No hay veinticuatro de diciembre para mí sin sentirlo agridulce. Me hace falta mi mamá, las cosas que cocinaba, no me sale igual el Stolen ni el mazapán, no he vuelto a comer jamón así de rico y ya no bordo cruceta para hacer botas y colgarlas. Era su cumpleaños y eso lo hace doblemente difícil, además que murió un veintiséis de diciembre y yo ya no sé si ponerme muy triste o celebrar las fiestas con mis hijos muy feliz. Termino haciendo ambas cosas, horneando galletas que desaparecen en cuanto salen del horno y visitando casas de familias que no son la mía, pero sí las de mis hijos y donde, aunque yo no tengo raíces, soy bienvenida.
Pertenecer es una de esas necesidades tan humanas que nos aferramos a las cosas que la construyen. A casas, batidoras, hilos y agujas. Aunque no las usemos por no arruinarlas. Buscar hacer uno su propia maceta en dónde echar raíces es un poco complicado también, al menos para mí, porque no tengo ese lugar en dónde sólo seguir la corriente de una tradición que me acoja. Mis tradiciones personales de la familia que tengo desde hace doce años no llevan ni una generación y aún huelen a nuevo.

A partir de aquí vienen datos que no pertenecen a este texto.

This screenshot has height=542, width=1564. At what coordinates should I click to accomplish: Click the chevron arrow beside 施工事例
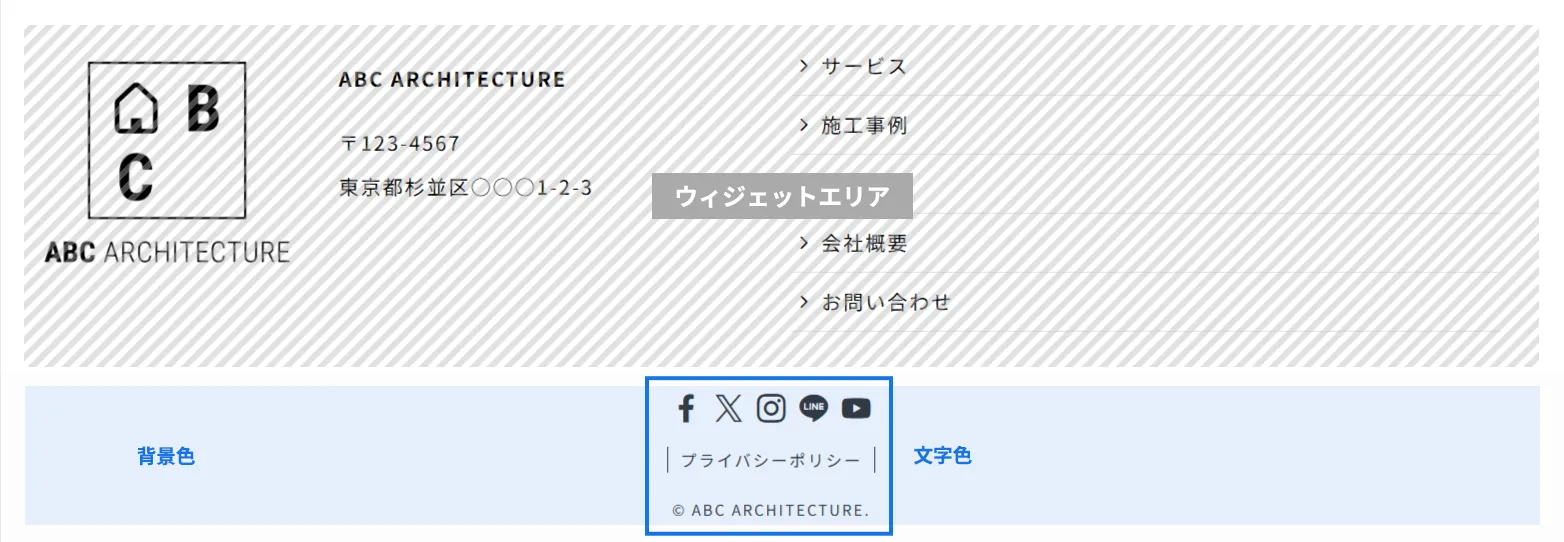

Si puedo ser sincera, a veces me aferro (palabra fuerte, complicada) a las personas con las que hago amistad, porque busco esa interconexión que he sentido me falta y eso no siempre me deja satisfecha. No es culpa de los demás, es mía por pretender una correspondencia de algo que nunca fue pedido.
Lo cierto es que estas fechas son complicadas para mí (no soy la única ni de cerca), que a mi edad sigo siendo una persona con pocas raíces y que lo que más quiero es que mis hijos sientan que pertenecen.